De acordo com o coordenador do GTPI, a hepatite C é pouco diagnosticada no país, com estimativa de que 657 mil pessoas no Brasil tenham a doença. “De 2000 a 2016 foram cerca de 25 mil óbitos; em 2017 foram diagnosticadas 24 mil pessoas. Com esse medicamento novo, o Sofosbuvir, que tem 90% de taxa de cura, foram tratadas, de 2015 até 2018, 25 mil pessoas. Então a gente vê que o empecilho é o preço, o governo não pode comprar mais tratamentos com o preço que a Gilead cobra, então a gente precisa do medicamento genérico 100% nacional, que já está pronto para ser vendido ao governo brasileiro e traz uma redução de quase 80% no preço desse tratamento”.
Genéricos
A química Eloan Pinheiro, ex-diretora do Instituto de Tecnologia em Fármacos da Fiocruz (Farmanguinhos) e funcionária aposentada do Departamento de Aids da Organização Mundial da Saúde (OMS), em Genebra, que trabalhou ativamente para a quebra de patente dos medicamentos para aids no Brasil, explicou a importância da fabricação de medicamentos genéricos.
“Na época, a Farmanguinhos fez os primeiros genéricos no mundo para tratamento de aids e salvou milhões de pessoas, isso reduziu o custo em 80%, 88%. Infelizmente, aids ainda não tem cura, mas hepatite tem. Então, não se pode deixar as pessoas morrerem porque o medicamento está patenteado e o preço é astronômico. Isto é questão de direitos humanos, o cidadão tem direito a uma saúde plena, uma sociedade tem direito ao acesso aos medicamentos”.
De acordo com ela, nos Estados Unidos também há contestação sobre o preço do tratamento da hepatite C, que chega a custar US$ 84 mil, enquanto países como Egito e Malásia, que não têm patente no medicamento, pagam de US$ 200 a US$ 300. “Aqui conseguimos chegar a um preço não tão baixo, mas muito melhor. Esse remédio da Gilead custa R$ 16 mil e o genérico sai a R$ 2.750, para um tratamento de 3 meses, que cura efetivamente a doença”.
Anvisa
Segundo a Agência Nacional de Vigilância Sanitária (Anvisa), o órgão foi instado judicialmente a “conceder anuência prévia” aos pedidos de patente do Sofosbuvir, tendo encaminhado ao Inpi os pareceres. A Anvisa ressalta que a concessão da patente não impede o registro sanitário do medicamento genérico, mas “impedirá a comercialização deste enquanto a carta patente estiver vigente”. A agência aponta que cabe ao Inpi avaliar os requisitos e conceder a carta patente.
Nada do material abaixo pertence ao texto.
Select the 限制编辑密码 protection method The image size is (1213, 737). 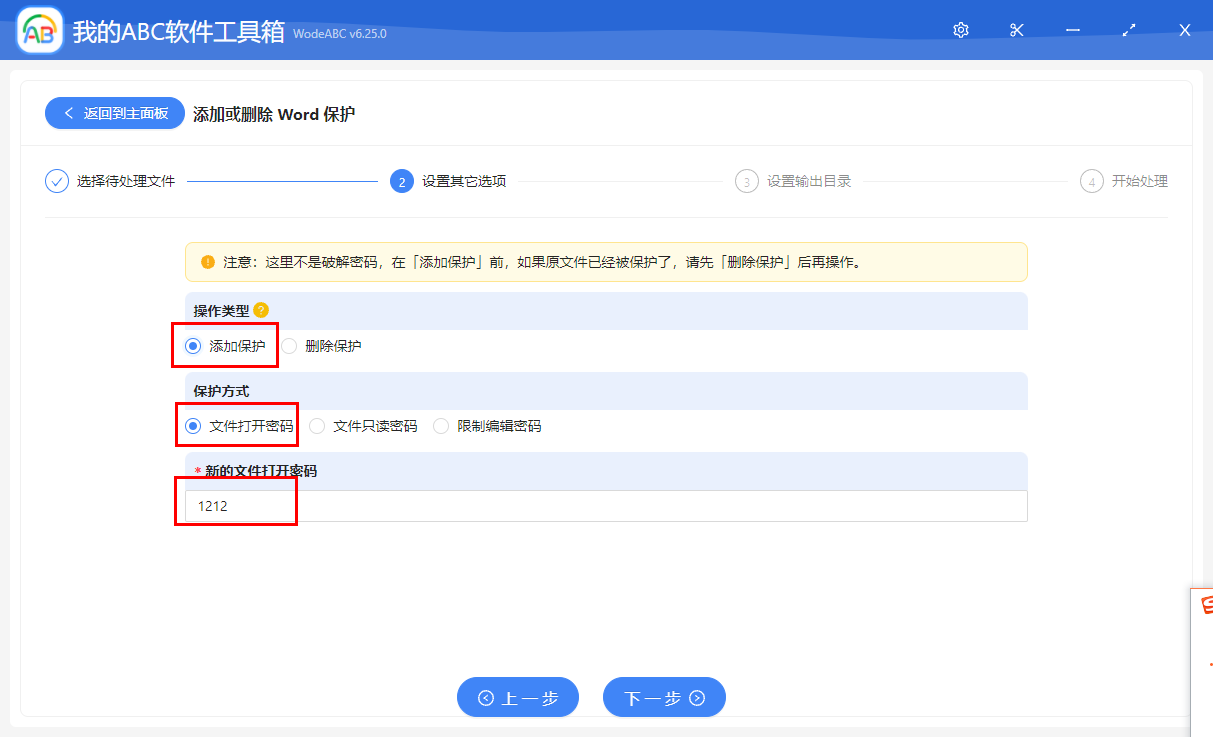(441, 425)
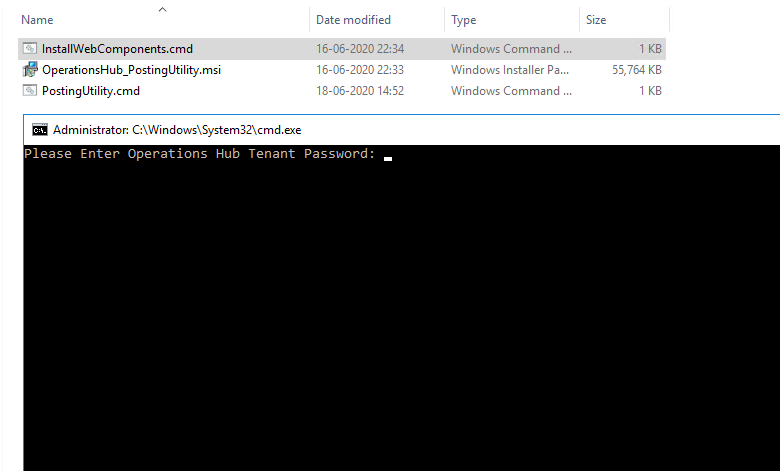The image size is (780, 471).
Task: Sort files by the Type column
Action: 464,20
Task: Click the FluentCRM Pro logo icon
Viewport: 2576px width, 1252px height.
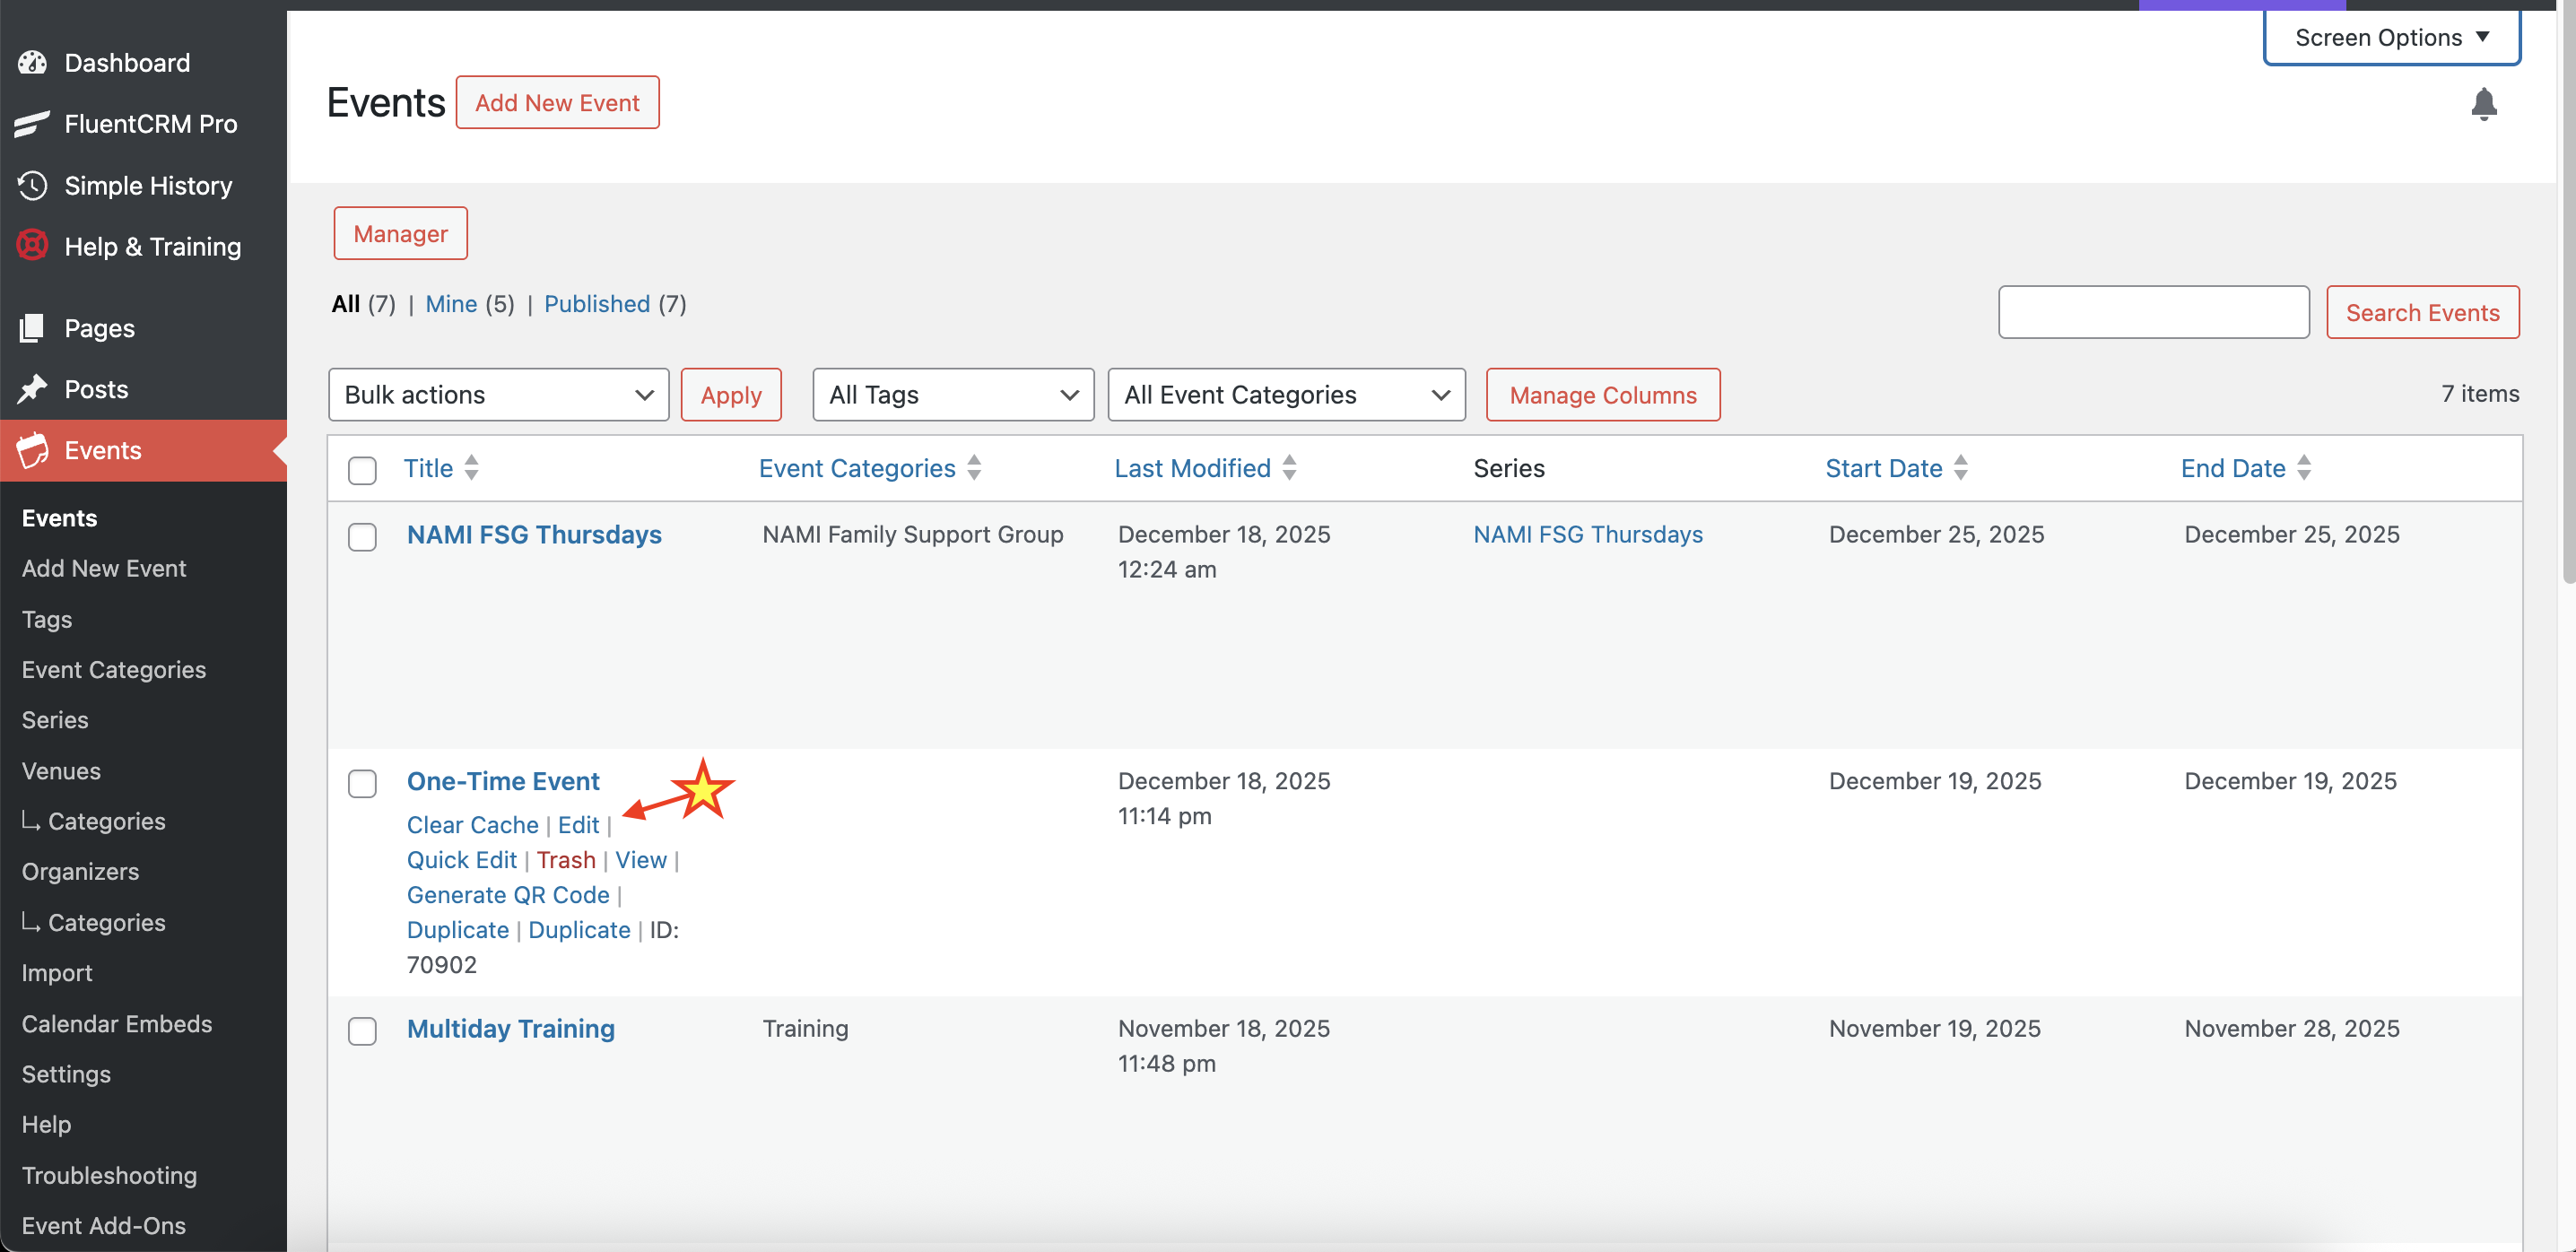Action: click(32, 124)
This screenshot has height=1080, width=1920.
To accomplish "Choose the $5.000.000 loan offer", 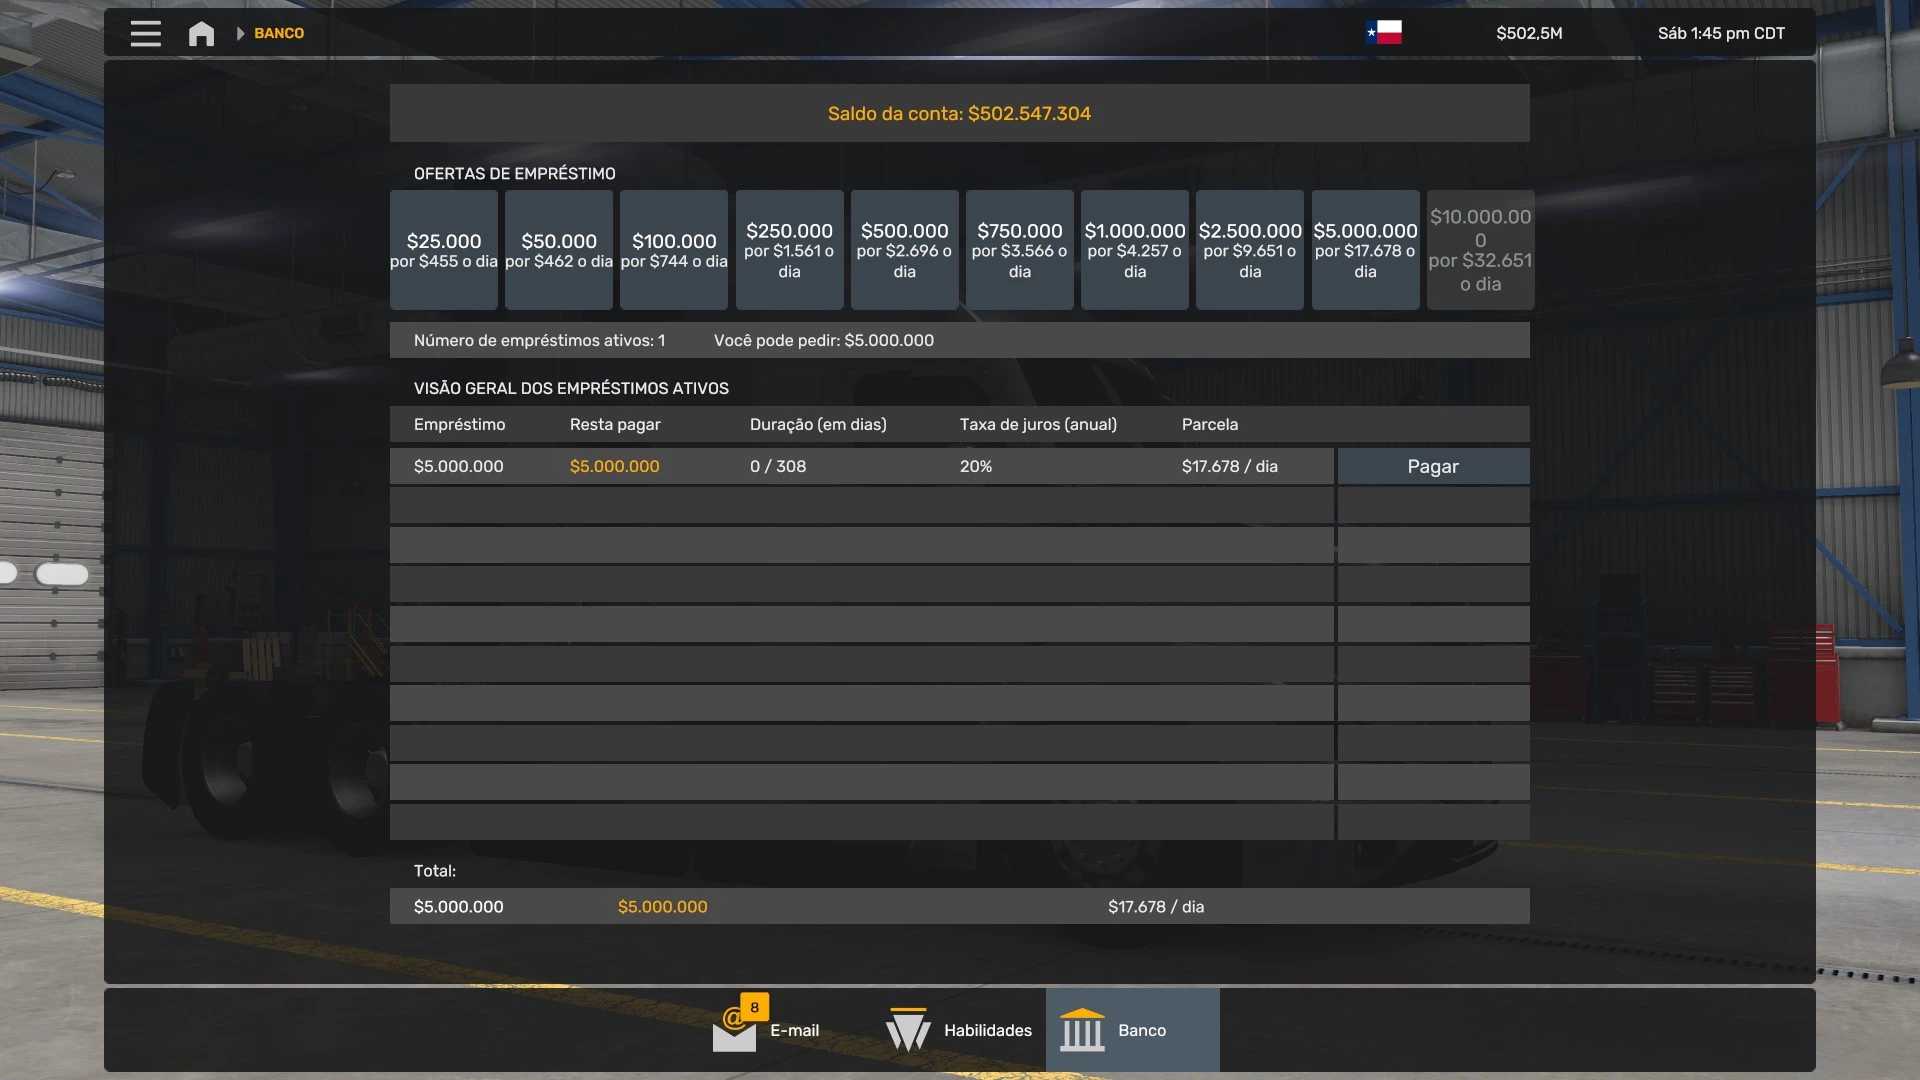I will pyautogui.click(x=1365, y=250).
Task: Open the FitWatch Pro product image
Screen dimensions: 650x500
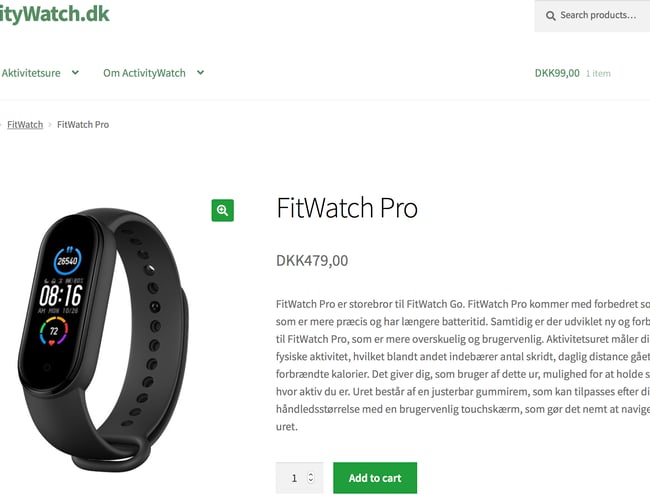Action: point(104,338)
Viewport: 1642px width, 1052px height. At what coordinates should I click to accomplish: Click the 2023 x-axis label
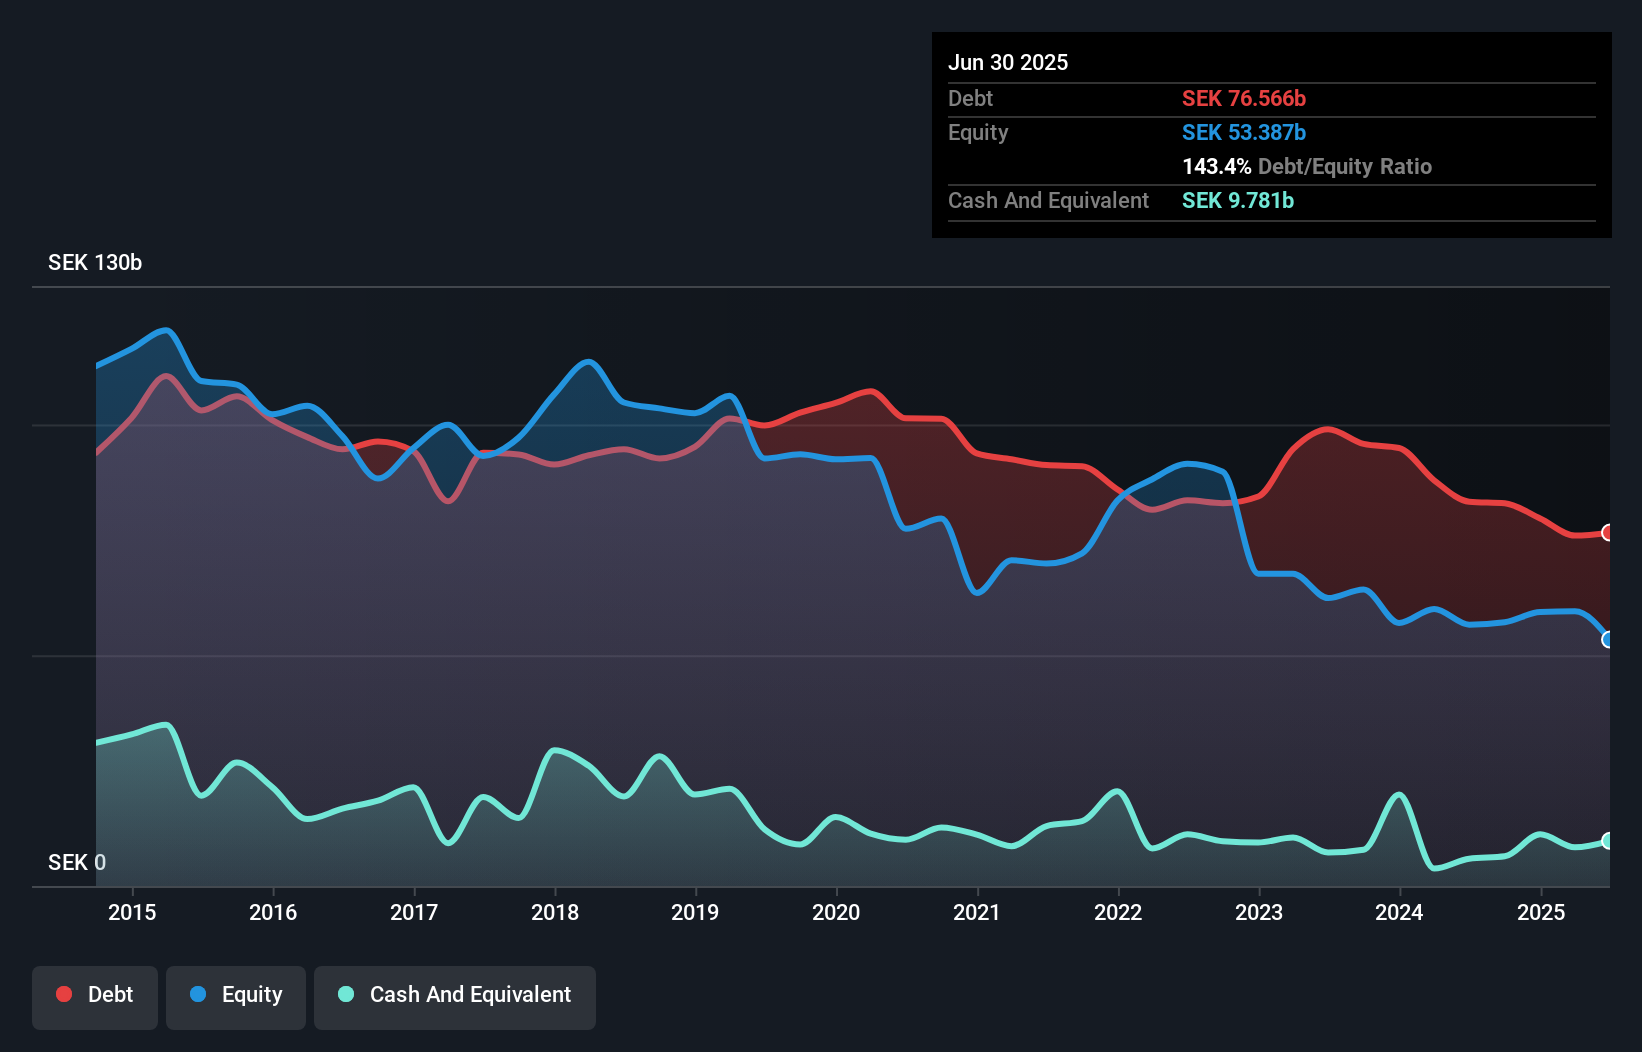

O Inpi esclareceu que segue rigorosamente a legislação da propriedade industrial e que, para conceder a patente, são analisados os critérios de novidade, tendo a tecnologia objeto do pedido que ser nova no mundo todo; atividade inventiva, ou seja, não pode ser óbvia para um técnico do assunto; e aplicação industrial, que significa ser passível de fabricação.
Procurado pela reportagem, o laboratório Gilead Sciences disse que não comenta questões que estão sub judice.